Die „Didache“ oder „Zwölf-Apostel-Lehre“ ist die älteste Kirchenordnung

Die 12 Apostel
Die Didache ist die älteste uns überlieferte Kirchenordnung. Sie war lange nur in einzelnen Zitaten bei den alten Kirchenschriftstellern bekannt. Erst 1875 wurde sie in der sog. Jerusalemer Handschrift in Konstantinopel entdeckt und herausgegeben. Die Handschrift selbst stammt aus dem Jahr 1056 und nennt die Schrift „Lehre der zwölf Apostel“. Didache ist das griechische Wort für Lehre. Der ursprüngliche Titel scheint „Lehre des Herrn durch die zwölf Apostel an die Heiden“ gewesen zu sein. Für die ersten sechs Kapitel hat man auch noch eine lateinische Handschrift aus dem 11. Jahrhundert in einer Münchner Handschrift gefunden und im Jahr 1900 veröffentlicht.
Was sagen uns die alten Schriften?
Die ersten sechs Kapitel der Didache (= 1. Hauptteil) scheinen eine Ansprache an Täuflinge zu sein. Hier wird dem Weg des Lebens (Kap. 1-4) der Weg des Todes (Kap. 5) gegenübergestellt. Für den Weg des Lebens werden sittliche Vorschriften gegeben, nämlich das Gebot der Gottes- und Nächstenliebe sowie strenge Warnungen vor Zauberei und Götzendienst.
Hier findet sich auch das erste ausdrückliche Verbot des Kindsmordes: „Du sollst nicht das Kind durch Abtreiben umbringen und das Neugeborene nicht töten“ (2,2). Beides war in der heidnischen Antike völlig üblich. Die Beschreibung des Wegs des Todes enthält dagegen eine Aufzählung von Sünden und Lastern. Auf ihm wandeln diejenigen, „die das Gute verfolgen, die Wahrheit hassen, die Lüge lieben … die kein Mitleid haben mit den Armen, sich nicht annehmen um den Bedrückten, die ihren Schöpfer nicht kennen, ihre Kinder töten, das Gebilde Gottes (im Mutterleibe) umbringen, vom Bedürftigen sich abkehren, den Elenden unterdrücken, den Reichen beistehen, die Armen gegen das Gesetz richten“ (5,1)
Der 2. Hauptteil (Kap. 7-10) gibt Vorschriften über die Spendung der Taufe, über Fasten und Gebet und Gebete über den Kelch und das Brot.

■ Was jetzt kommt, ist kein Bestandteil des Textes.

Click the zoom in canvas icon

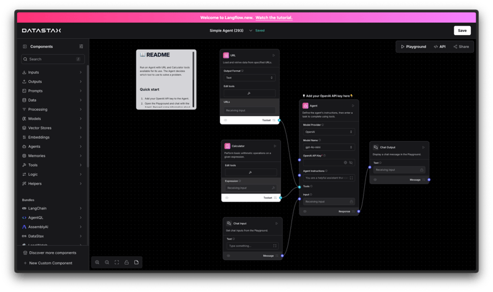click(x=97, y=262)
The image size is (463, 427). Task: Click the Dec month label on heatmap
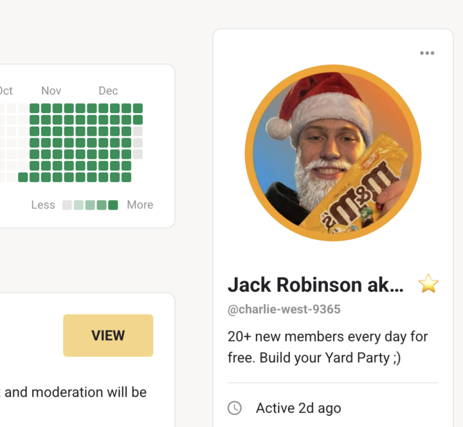(x=108, y=91)
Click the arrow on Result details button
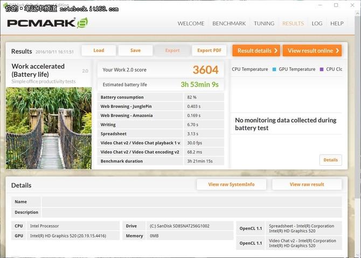This screenshot has height=258, width=361. [276, 51]
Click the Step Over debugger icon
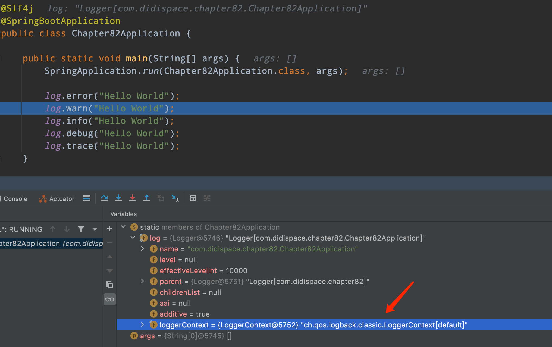 pos(104,198)
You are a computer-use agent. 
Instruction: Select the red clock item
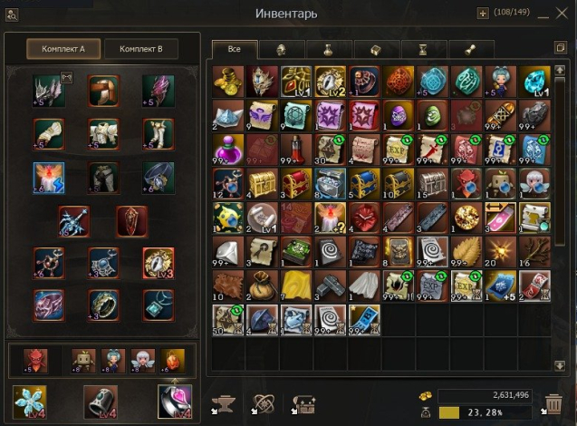[364, 218]
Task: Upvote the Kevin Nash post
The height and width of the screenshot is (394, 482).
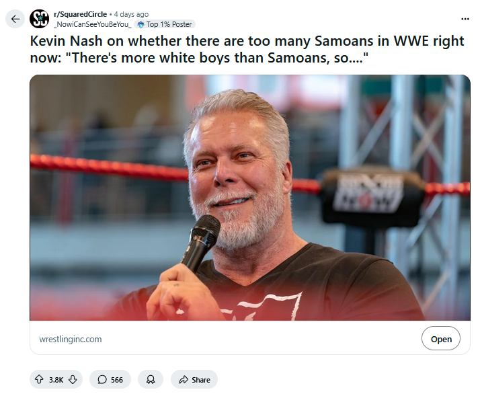Action: pyautogui.click(x=39, y=380)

Die Taufe soll nach Möglichkeit in „lebendigem“, d. h. in fließendem Wasser gespendet werden, aber es kann auch jedes andere Wasser verwendet werden. Ausdrücklich wird gesagt, dass man die Taufe nicht nur durch Untertauchen, sondern auch durch Übergießen spenden kann. In diesem Fall gilt: „Gieße dreimal Wasser auf den Kopf ‚auf den Namen des Vaters und des Sohnes und des Heiligen Geistes‘“ (7,3). Im 8. Kapitel werden Mittwoch und Freitag als christliche Fasttage angegeben anstelle des jüdischen Fastens am Montag und Donnerstag. Es folgt das Vaterunser mit der Erweiterung „denn dein ist die Macht und die Ehre in Ewigkeit“ und der Aufforderung, es dreimal am Tag zu beten.

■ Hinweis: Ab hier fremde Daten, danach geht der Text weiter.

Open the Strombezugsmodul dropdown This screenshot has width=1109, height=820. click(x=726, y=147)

Im 9. und 10. Kapitel finden sich drei Gebete über den Kelch, das Brot und zur Danksagung. Es ist jedoch umstritten, ob dies Eucharistiegebete sein sollen, denn vom Messopfer ist erst im 14. Kapitel die Rede. Die Gebete haben jedenfalls eine auffallende Ähnlichkeit mit zeitgenössischen jüdischen Tischgebeten. Eine mögliche Interpretation besagt, die Gebete bezögen sich auf eine Agapefeier, der die eigentliche Eucharistiefeier erst folgte. Wichtige Argumente dafür sind, dass das Gebet über den Kelch dem Gebet über das Brot vorausgeht, während es in der Messe umgekehrt ist, und dass es keinen Hinweis auf die Einsetzung beim letzten Abendmahl und auf die Passion gibt.

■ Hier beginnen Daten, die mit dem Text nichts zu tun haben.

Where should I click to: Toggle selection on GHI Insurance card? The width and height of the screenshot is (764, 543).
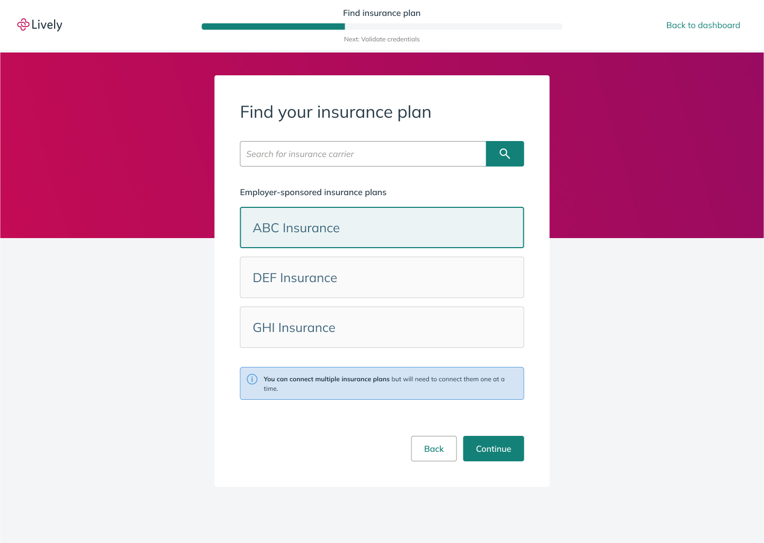382,327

Der 3. Hauptteil (Kap. 11-15) enthält zunächst eine Belehrung über die Aufnahme und Bewirtung der Wanderprediger und Propheten sowie sonstiger zugereister Brüder. Hier wird Güte, aber auch Vorsicht empfohlen, weil es nicht wenige Betrüger gibt. Offenbar gab es viele Schwindler, die die christlichen Gemeinden finanziell ausnützten. Der heidnische Satiriker Lukian zeichnete in der 2. Hälfte des 2. Jahrhunderts in seiner Satire „Der Tod des Peregrinus“ die Christen als leichtgläubige Menschen, durch die ein Schwindler in kurzer Zeit reich werden könne.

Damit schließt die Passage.